Reproduce these rows word for word, starting with the line that contains "How do I perform: Select" and going on through the end of the rows. Leave the pictures out of your answer.

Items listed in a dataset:
^^^^^^^^^^^^^^^^
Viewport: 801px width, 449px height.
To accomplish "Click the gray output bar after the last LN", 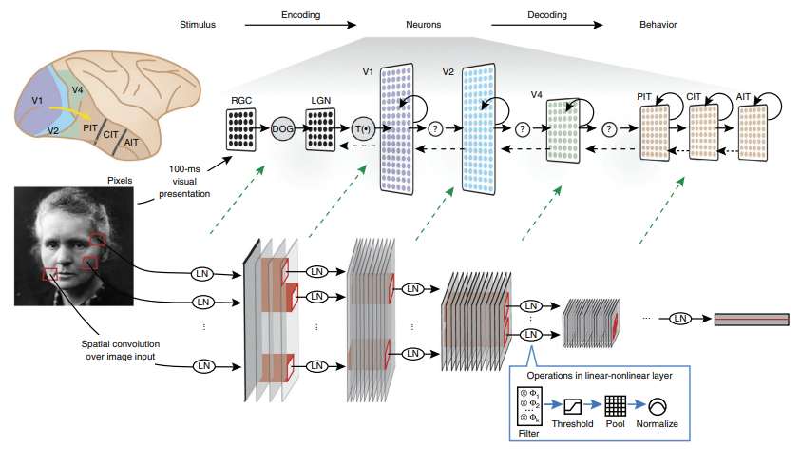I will (750, 319).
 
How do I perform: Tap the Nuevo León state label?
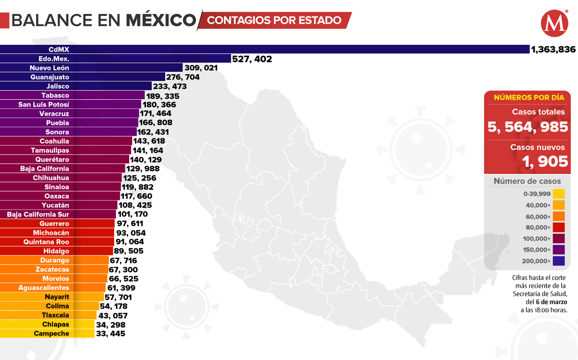(49, 68)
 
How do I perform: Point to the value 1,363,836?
(553, 49)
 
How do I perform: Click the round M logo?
(554, 24)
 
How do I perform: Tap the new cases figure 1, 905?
(545, 161)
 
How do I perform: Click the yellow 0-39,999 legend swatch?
(559, 194)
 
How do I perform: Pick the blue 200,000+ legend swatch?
(559, 261)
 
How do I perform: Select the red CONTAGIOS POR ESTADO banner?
(275, 20)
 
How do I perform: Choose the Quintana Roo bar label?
(46, 242)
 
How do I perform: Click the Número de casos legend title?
(527, 181)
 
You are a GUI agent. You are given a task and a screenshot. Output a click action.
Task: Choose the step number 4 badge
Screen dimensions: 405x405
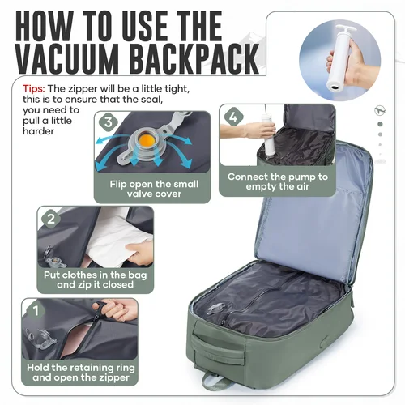pos(233,116)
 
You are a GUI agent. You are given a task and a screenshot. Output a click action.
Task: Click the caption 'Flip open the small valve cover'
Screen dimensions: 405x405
pos(160,190)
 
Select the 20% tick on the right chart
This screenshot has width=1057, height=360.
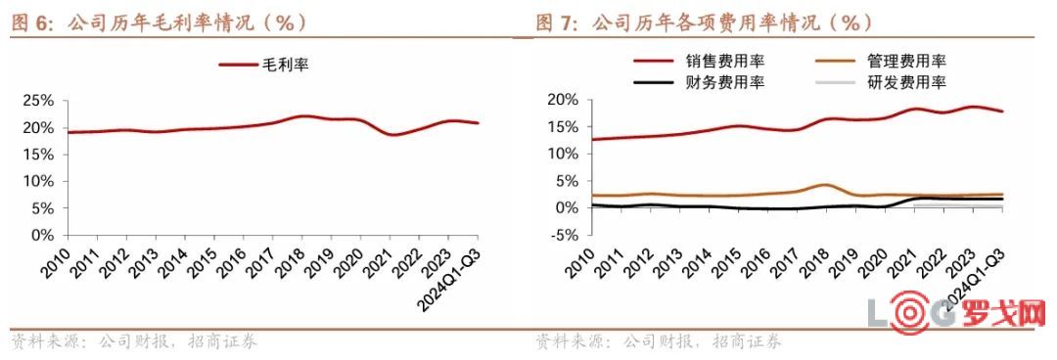coord(563,100)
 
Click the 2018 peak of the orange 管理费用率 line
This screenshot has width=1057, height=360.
coord(825,185)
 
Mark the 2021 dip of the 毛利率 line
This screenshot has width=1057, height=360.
coord(393,135)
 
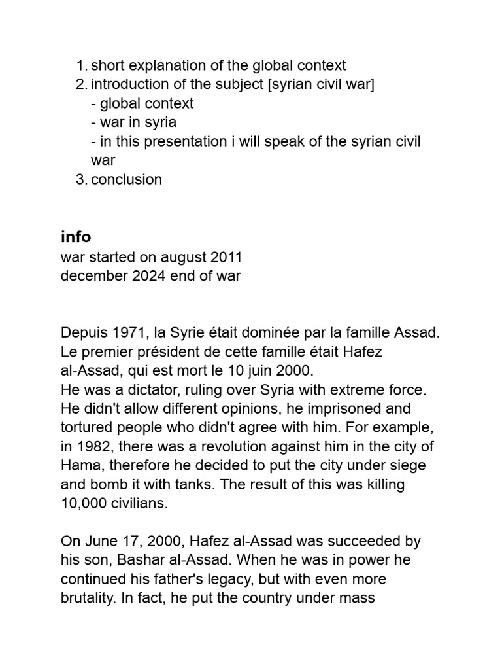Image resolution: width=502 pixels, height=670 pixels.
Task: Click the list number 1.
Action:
^^^^^^^^^^^^^^^^
Expected answer:
How do I perform: Select the red CONTAGIOS POR ESTADO banner?
(275, 20)
 
How do I perform: Choose the Quintana Roo bar label?
(46, 242)
 
How do I perform: Click the Número de casos legend title?
(527, 181)
 
You are a GUI agent. You are given a task and a screenshot. Output a click action.
Task: Choose the step number 4 badge
Screen dimensions: 405x405
pos(233,116)
 
You are a GUI agent. You are given a task and a screenshot. Output a click action.
Task: Click the caption 'Flip open the small valve cover'
Screen dimensions: 405x405
pos(160,190)
 
Select the 20% tick on the right chart
This screenshot has width=1057, height=360.
coord(563,100)
 
Click the 2018 peak of the orange 管理费用率 line
This screenshot has width=1057, height=360.
coord(825,185)
 
Mark the 2021 dip of the 毛利率 line
This screenshot has width=1057, height=360.
coord(393,135)
 
Image resolution: width=502 pixels, height=670 pixels.
Task: Click the list number 1.
Action:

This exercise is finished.